WRITTEN EXERCISE. Copy out every line in the entries below that contains the word "Open", matching its capitalization.

----------

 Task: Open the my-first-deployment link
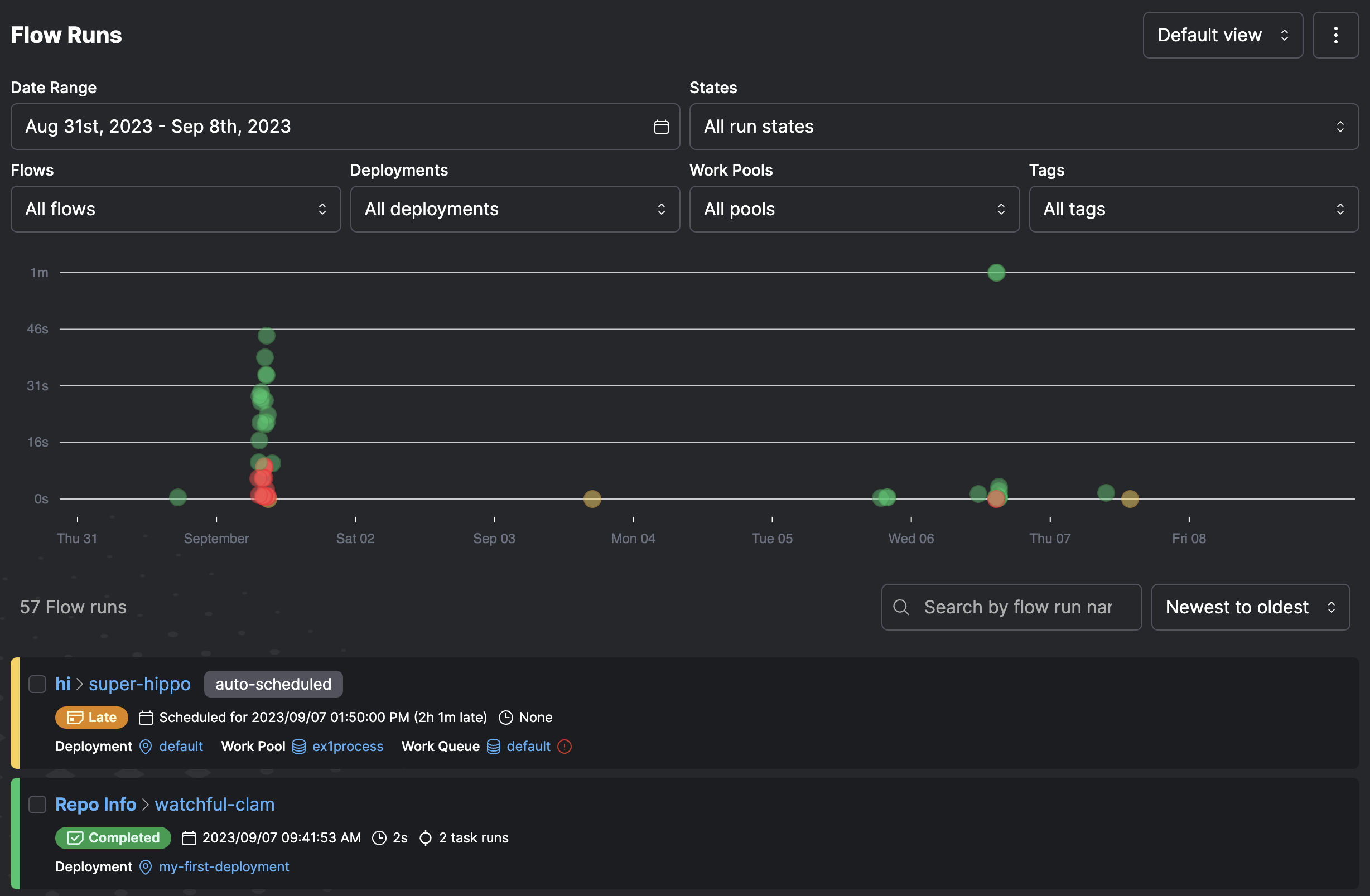tap(224, 866)
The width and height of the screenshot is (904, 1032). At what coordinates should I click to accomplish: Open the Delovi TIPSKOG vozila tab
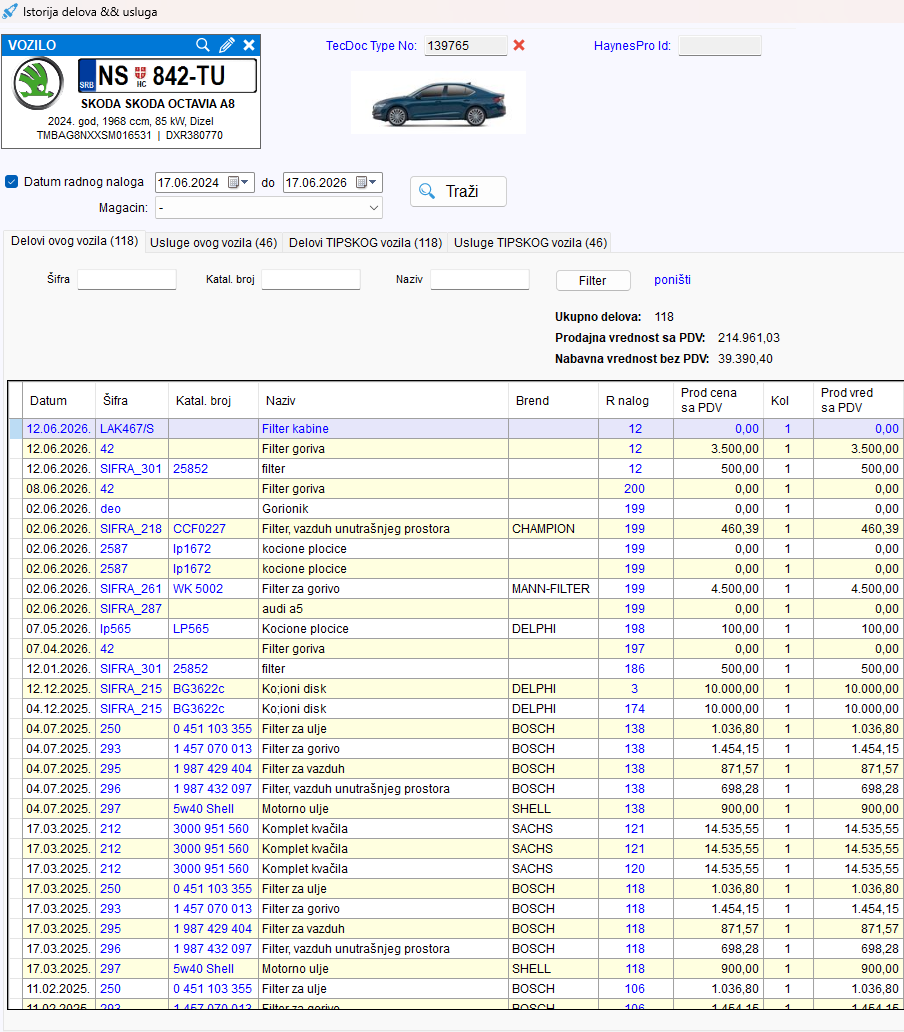(x=365, y=243)
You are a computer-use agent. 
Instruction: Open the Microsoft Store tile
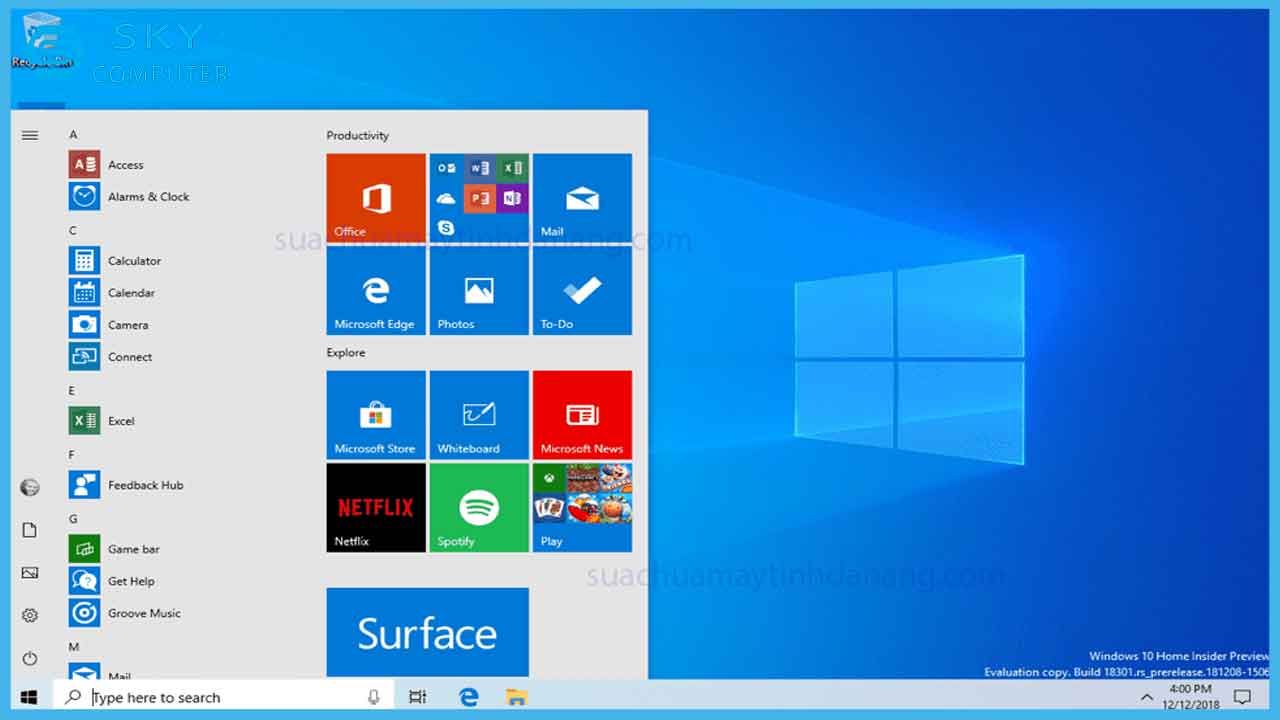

----------

WRITTEN REPLY.
 Task: Open the my-first-deployment link
The width and height of the screenshot is (904, 1032). At what coordinates should I click to accomplish: Open the Delovi TIPSKOG vozila tab
Instruction: Open the Microsoft Store tile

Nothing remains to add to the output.